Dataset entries
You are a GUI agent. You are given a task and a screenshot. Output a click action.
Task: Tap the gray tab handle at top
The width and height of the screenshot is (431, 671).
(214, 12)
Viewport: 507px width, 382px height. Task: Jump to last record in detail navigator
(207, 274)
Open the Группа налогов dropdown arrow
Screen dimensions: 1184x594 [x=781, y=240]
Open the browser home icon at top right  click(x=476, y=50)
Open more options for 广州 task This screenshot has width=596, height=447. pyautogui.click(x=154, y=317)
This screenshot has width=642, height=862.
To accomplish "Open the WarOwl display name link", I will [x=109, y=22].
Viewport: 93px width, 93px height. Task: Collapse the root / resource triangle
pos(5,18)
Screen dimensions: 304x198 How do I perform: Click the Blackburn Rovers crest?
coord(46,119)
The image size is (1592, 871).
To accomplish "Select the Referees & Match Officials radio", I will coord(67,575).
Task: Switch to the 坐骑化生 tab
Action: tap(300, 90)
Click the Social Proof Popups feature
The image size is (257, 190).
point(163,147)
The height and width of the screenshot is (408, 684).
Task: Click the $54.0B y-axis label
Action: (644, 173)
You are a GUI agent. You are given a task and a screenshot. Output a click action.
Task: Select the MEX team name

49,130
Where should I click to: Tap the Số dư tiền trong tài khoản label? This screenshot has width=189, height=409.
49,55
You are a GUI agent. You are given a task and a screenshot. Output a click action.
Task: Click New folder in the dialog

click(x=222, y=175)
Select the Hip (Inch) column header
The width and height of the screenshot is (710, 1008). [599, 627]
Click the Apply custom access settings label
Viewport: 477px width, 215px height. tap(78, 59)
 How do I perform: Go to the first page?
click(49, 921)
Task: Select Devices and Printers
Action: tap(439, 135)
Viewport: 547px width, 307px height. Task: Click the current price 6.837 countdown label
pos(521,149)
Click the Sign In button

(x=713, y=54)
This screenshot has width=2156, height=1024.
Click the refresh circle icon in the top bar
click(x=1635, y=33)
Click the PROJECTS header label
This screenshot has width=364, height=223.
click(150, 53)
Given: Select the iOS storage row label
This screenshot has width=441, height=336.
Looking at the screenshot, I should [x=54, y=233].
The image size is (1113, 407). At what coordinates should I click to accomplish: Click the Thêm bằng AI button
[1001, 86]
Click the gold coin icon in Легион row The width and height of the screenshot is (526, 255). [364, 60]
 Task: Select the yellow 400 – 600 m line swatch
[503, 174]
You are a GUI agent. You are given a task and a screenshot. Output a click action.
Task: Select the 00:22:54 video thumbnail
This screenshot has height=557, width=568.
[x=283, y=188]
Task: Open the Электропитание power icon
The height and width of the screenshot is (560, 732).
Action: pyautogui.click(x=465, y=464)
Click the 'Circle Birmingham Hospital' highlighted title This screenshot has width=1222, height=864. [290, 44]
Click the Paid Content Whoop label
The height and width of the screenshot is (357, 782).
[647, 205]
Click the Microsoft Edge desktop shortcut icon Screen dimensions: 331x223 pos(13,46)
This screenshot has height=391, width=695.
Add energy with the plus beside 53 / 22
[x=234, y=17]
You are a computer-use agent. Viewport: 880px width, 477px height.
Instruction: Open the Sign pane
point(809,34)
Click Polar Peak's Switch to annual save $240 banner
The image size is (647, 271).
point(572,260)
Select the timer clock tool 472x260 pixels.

* Exercise directions: Exact copies of the lines from the start of the data up to the line holding "The image size is (1592, 871).", both included, are all that is needed.

* Solution to the problem:
You are a GUI agent. You are given a task and a screenshot. Output a click action.
Task: Tap the gray tab handle at top
The width and height of the screenshot is (431, 671).
(214, 12)
Viewport: 507px width, 382px height. Task: Jump to last record in detail navigator
(207, 274)
Open the Группа налогов dropdown arrow
Screen dimensions: 1184x594 [x=781, y=240]
Open the browser home icon at top right  click(x=476, y=50)
Open more options for 广州 task This screenshot has width=596, height=447. pyautogui.click(x=154, y=317)
This screenshot has width=642, height=862.
To accomplish "Open the WarOwl display name link", I will [x=109, y=22].
Viewport: 93px width, 93px height. Task: Collapse the root / resource triangle
pos(5,18)
Screen dimensions: 304x198 How do I perform: Click the Blackburn Rovers crest?
coord(46,119)
The image size is (1592, 871).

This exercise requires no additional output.